[What is expected]
Pull each line containing "agent" from the data.

[Given data]
□ □ □ □ □

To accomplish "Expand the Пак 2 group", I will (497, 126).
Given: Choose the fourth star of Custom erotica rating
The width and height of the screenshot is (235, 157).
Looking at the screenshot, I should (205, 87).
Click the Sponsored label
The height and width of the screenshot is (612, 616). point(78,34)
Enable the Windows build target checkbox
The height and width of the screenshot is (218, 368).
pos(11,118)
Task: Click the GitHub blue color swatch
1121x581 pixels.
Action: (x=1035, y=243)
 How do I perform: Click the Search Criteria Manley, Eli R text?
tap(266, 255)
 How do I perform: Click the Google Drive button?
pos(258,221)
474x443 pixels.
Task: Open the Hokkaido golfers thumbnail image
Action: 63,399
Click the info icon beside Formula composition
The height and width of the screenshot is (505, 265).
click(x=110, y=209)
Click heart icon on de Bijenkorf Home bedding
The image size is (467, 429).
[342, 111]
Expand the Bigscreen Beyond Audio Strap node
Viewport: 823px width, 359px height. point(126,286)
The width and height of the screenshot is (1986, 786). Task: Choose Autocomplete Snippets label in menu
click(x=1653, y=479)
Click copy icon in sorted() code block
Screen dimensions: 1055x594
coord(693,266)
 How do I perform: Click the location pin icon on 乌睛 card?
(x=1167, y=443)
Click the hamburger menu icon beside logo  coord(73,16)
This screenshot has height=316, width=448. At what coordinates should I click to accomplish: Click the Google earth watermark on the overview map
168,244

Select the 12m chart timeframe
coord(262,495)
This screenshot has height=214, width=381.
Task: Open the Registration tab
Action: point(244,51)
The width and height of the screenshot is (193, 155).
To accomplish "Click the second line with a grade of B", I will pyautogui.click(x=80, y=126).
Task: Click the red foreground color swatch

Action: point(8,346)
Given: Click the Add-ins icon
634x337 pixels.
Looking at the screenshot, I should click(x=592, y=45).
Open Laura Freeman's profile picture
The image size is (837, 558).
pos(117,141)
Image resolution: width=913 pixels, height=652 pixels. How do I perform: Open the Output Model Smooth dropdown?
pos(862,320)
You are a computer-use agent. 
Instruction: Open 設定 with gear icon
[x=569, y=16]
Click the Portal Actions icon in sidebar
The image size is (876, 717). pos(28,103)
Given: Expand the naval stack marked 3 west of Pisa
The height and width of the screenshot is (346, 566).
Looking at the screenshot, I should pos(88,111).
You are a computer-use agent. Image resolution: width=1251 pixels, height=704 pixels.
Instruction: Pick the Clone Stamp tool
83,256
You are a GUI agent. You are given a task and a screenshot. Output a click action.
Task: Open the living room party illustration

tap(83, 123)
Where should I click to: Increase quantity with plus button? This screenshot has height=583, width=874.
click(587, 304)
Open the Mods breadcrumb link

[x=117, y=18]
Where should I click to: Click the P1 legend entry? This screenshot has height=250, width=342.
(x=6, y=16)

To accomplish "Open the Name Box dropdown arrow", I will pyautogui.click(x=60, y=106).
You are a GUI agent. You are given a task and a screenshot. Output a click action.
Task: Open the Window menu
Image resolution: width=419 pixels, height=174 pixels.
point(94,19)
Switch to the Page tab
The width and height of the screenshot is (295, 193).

□ □ □ □ □

[Worked solution]
You are a computer-use agent. 
You are a computer-use agent. Image resolution: width=1251 pixels, height=704 pixels.
You are a GUI agent. You are given a task and a screenshot. Output a click action.
You are a GUI agent. You are given a task and a screenshot. Output a click action.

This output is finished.